Perhaps in a Freudian slip, Mr. Stern tells us what is really behind his
agenda – the requirement that Christians, regardless of why, or how, they
hold their beliefs, ought to have to bend to public opinion. The problem, Mr. Stern – just a small bump in
your road – is we have a Constitution that protects both religious liberty and
freedom of speech, even when others find that religious exercise and free
speech offensive. Thus state laws which
impinge on those freedoms are problematic and violate the fundamental law of
the land. But, of course, you know that
since you write about law.
The reality
is Mr. Stern is so caught up in pointing fingers at the secular sin of
homophobia that he doesn’t see his own Pharisaical blindness. For those who are biblically illiterate, the
Pharisees were a Jewish religious sect in the first century with whom Jesus had
many clashes because they looked more towards their own rules than to the heart
of the Jewish God. Mr. Stern recognizes
only his own quasi-religious rules that homosexual behavior is utterly and
unalterably acceptable and that any attempt to suggest otherwise should be met
not with mere distaste, but outright, vitriolic, and determined vociferousness. Mr. Stern’s lack of rationality is both
petulant and pathetic. He wags his
finger at those nasty, Christian hate-mongers, claiming his morality is so much
more superior, and then argues that they should have to “bend their wills” to
his and those who believe like him because . . .well, he offers only public
opinion as his rationale.
You see
what Mr. Stern continues to miss, again,
and again, is the difference that any true Christian sees between
acknowledging sin and participating in sin.
I acknowledge my own sin is every bit as sinful as that of a practicing
homosexual. Where there is, however, a
difference, is I am not asking homosexuals to participate in my sins through
the force of legislation. What Mr. Stern
appears to want is civil rights style laws that call upon Christians to leave their
religious beliefs at the door, no matter what.
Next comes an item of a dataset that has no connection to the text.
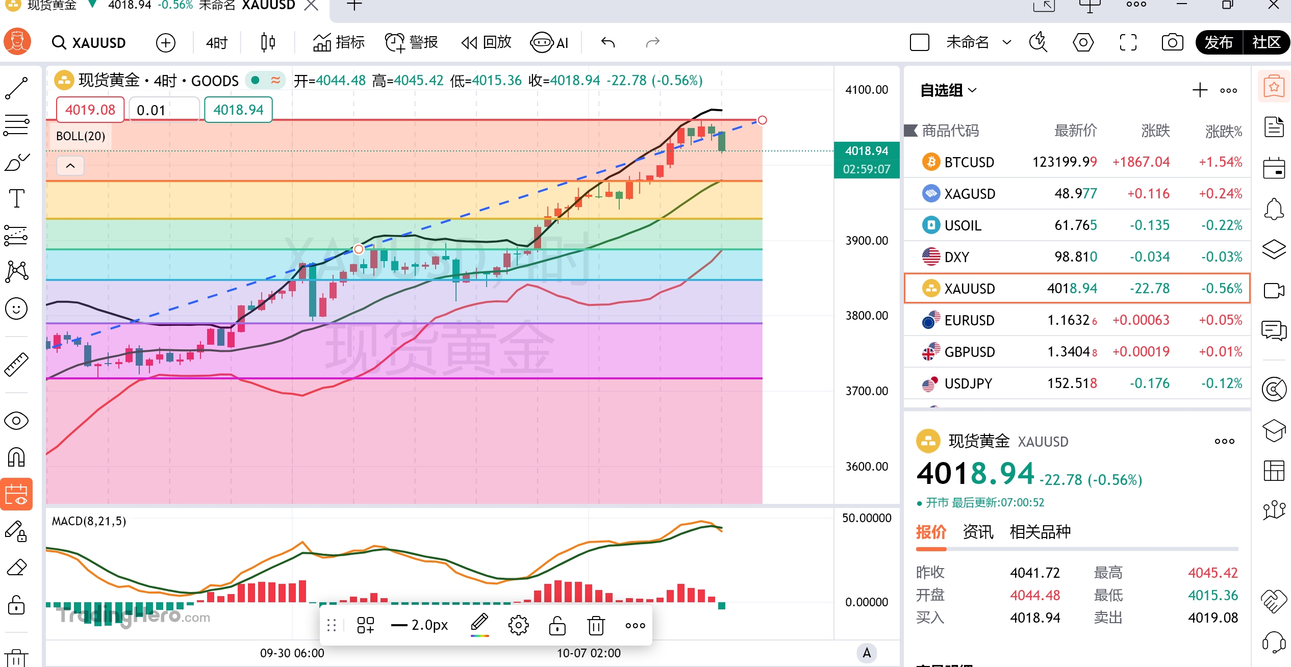
Task: Toggle drawings visibility eye icon
Action: pos(16,421)
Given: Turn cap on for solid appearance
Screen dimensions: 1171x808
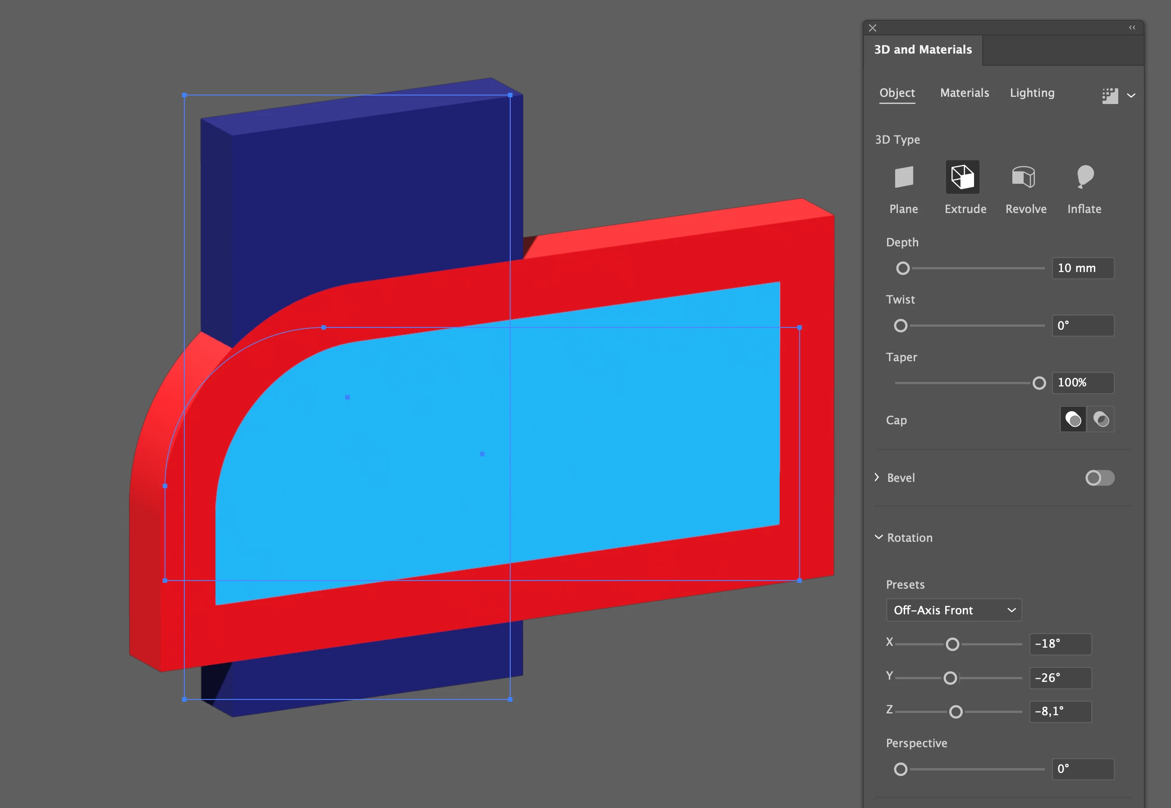Looking at the screenshot, I should coord(1073,419).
To equate so-called homophobia with racism is a category error. From
my standpoint as a Christian, human beings are one race – the human race. Efforts to cull out differences stems from
our own sinfulness, not from any biblical standard. That some Christians in the past attempted to
make arguments based on Scripture to support their racist views says something
about the people who made the arguments, not Scripture and not Christianity
generally.
There is no
basis in the Bible to show that a person’s skin color results in a behavior
that is sinful. However, homosexual
attraction, while not sinful in itself, is like any other temptation that
humans face. When it results in behavior
the Bible says is sinful, Christians have no choice but to say so. This is not an effort to condemn, but an
effort to save. To claim it is hate
would be like claiming that pulling an unaware pedestrian from in front of an oncoming bus is
hate because that person doesn’t like people touching him or her.
Where Mr. Stern's argument fails most miserably is in his mischaracterization that Christians (not the many false church goers who
contemptibly shame the name of Christ with the very kind of vitriol Mr. Stern
uses) see something as sin and, therefore, must hate the person who engages in
the sin.
When I see a person who is sinning, I simply see a fellow sinning sojourner and recognize that without the love of Christ living in me, I would be on
the same path to hell. Since I don’t
want anyone to go to hell, my desire is that person repent of their sin and
turn to follow Christ. If Mr. Stern says
I am a hater to want people to enjoy eternity with the God of the universe
instead of spending eternity in the pits of damnation in eternal torment, so be
it.
Ultimately, does Mr. Stern propose that it is okay to force Christians to violate their conscience? What if public opinion were to change tomorrow? And guys like me are dogmatic haters? Really?